I didn’t want to feel this way. Breastfeeding was tough for me at the start but my little man never had issues drinking and always latched well, right from the start – so in that aspect I had it very very easy. But I was afraid of what this feeling could do to the relationship between my son and me.
For months I had been battling with this. Battling with the fact that I hated breastfeeding but that I wanted to do it for at least 6 months because the WHO says that’s best for the baby. But what is best for me? For nights this consumed me. My partner took the little one off my hands when he just screamed at my breast once again. I started crying and re-thinking this problem all over. It went round and round in my head all night long. The baby was sleeping, I was thinking.
And finally, after 14 weeks of breastfeeding and nearly constantly feeling this way, I reached a decision. I was stopping. I wanted to do it slowly and took 2 more months to fully stop. It was still giving me a bit of a bad conscience but getting up that morning, for the first time in months, I felt relieved.

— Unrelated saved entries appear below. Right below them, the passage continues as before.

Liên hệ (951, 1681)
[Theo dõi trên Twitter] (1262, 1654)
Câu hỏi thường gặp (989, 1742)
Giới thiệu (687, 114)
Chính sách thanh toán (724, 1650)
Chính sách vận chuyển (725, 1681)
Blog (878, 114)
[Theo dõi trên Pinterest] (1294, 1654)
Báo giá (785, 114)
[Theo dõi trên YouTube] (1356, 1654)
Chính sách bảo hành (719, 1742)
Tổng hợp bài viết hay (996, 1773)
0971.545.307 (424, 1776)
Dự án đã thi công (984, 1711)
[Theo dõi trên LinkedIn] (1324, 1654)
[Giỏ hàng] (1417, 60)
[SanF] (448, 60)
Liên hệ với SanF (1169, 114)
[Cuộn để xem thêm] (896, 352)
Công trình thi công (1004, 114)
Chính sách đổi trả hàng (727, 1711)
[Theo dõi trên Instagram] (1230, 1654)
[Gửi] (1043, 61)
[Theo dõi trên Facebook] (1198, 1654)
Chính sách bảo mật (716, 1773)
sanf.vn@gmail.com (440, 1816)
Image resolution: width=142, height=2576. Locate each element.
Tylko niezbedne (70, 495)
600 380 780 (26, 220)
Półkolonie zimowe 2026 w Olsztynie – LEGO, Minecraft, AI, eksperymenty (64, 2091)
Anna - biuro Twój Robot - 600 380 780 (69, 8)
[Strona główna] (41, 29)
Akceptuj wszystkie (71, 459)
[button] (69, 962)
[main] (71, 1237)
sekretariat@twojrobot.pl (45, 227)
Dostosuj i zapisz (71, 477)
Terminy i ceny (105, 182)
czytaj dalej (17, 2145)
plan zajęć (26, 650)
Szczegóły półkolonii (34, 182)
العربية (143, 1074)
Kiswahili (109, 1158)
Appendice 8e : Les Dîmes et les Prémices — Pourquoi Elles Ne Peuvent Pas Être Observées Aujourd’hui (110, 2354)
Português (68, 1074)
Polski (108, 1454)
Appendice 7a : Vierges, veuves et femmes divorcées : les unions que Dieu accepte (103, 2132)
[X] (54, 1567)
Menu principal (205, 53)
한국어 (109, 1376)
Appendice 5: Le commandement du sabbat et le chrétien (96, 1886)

I am sharing this with you because throughout this process, I felt alone. My partner understood because he saw how much this tortured and depressed me. My mother understood this decision because of similar experiences, but there are so many voices out there that scream “breast is best” and they are so loud.
I don’t believe that. I believe “fed is best” and if one of the two people required for breastfeeding decides it’s been enough, then so be it.
I am not in any way inclining that you should not breastfeed your baby. If you like it, please do it! But if it’s causing problems and especially if it starts making you feel depressed like it did for me, there is no shame in stopping. Do your research and make the decision for yourself.
It has helped me so much reading and hearing from other women who have gone through a similar experience – that is why I wanted to share this. So if you know someone in a similar position, feel free to show this to them and comment.
I want those Mommys to know: We are definitely not alone.